Extra Seminar Computer Science
When: | Mo 14-01-2019 09:00 - 10:00 |
Where: | 5161.0041B Bernoulliborg |
Title:
The Relevance of Application Domains in Empirical Findings
ABSTRACT
Research on empirical software engineering has increasingly used
data from online repositories or collective efforts. The latest trends
for researchers is to gather as much data as possible to (i) prevent
bias in the representation of a small sample, (ii) work with a sample
as close as the population itself, and (iii) showcase the performance
of existing or new tools in treating vast amount of data.
The effects of harvesting enormous amounts of data have been
only marginally considered so far: data could be corrupted; reposi-
tories could be forked; and developer identities could be duplicated.

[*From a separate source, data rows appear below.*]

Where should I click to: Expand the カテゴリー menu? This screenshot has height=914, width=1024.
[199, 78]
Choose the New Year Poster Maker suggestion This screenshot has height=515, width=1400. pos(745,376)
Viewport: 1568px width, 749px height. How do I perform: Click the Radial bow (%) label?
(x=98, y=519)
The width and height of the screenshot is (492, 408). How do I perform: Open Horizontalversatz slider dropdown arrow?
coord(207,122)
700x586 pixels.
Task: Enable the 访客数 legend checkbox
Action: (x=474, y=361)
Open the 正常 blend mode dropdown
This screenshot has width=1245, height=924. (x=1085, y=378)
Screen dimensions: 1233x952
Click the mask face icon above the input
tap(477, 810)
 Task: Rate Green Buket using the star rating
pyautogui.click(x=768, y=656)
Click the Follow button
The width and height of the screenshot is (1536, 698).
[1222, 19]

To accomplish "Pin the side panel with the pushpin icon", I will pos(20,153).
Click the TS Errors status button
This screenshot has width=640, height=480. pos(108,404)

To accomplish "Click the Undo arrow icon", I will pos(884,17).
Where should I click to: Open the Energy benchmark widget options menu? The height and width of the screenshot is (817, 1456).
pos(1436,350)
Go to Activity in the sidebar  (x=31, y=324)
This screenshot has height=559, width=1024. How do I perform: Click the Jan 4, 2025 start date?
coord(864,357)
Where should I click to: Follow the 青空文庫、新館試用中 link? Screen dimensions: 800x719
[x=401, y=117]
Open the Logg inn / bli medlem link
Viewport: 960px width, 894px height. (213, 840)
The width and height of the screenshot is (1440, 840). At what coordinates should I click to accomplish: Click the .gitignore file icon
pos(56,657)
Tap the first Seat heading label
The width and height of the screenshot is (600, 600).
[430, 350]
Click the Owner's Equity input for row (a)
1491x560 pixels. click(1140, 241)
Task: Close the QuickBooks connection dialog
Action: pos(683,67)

In this paper we posit that there is a fundamental flaw in harvesting
large amounts of data, and when generalising the conclusions: the
application domain, or context, of the analysed systems must be
the primary factor for the cluster sampling of FOSS projects.
In this talk we analyse a sample of software systems, and using
an existing approach based on Latent Dirichlet Allocation (LDA), we
derive their application domains. We extract a suite structural OO
metrics from each project, and cluster projects by domains: we show
that most of the chosen metrics come from different populations,
and are based on the application domains.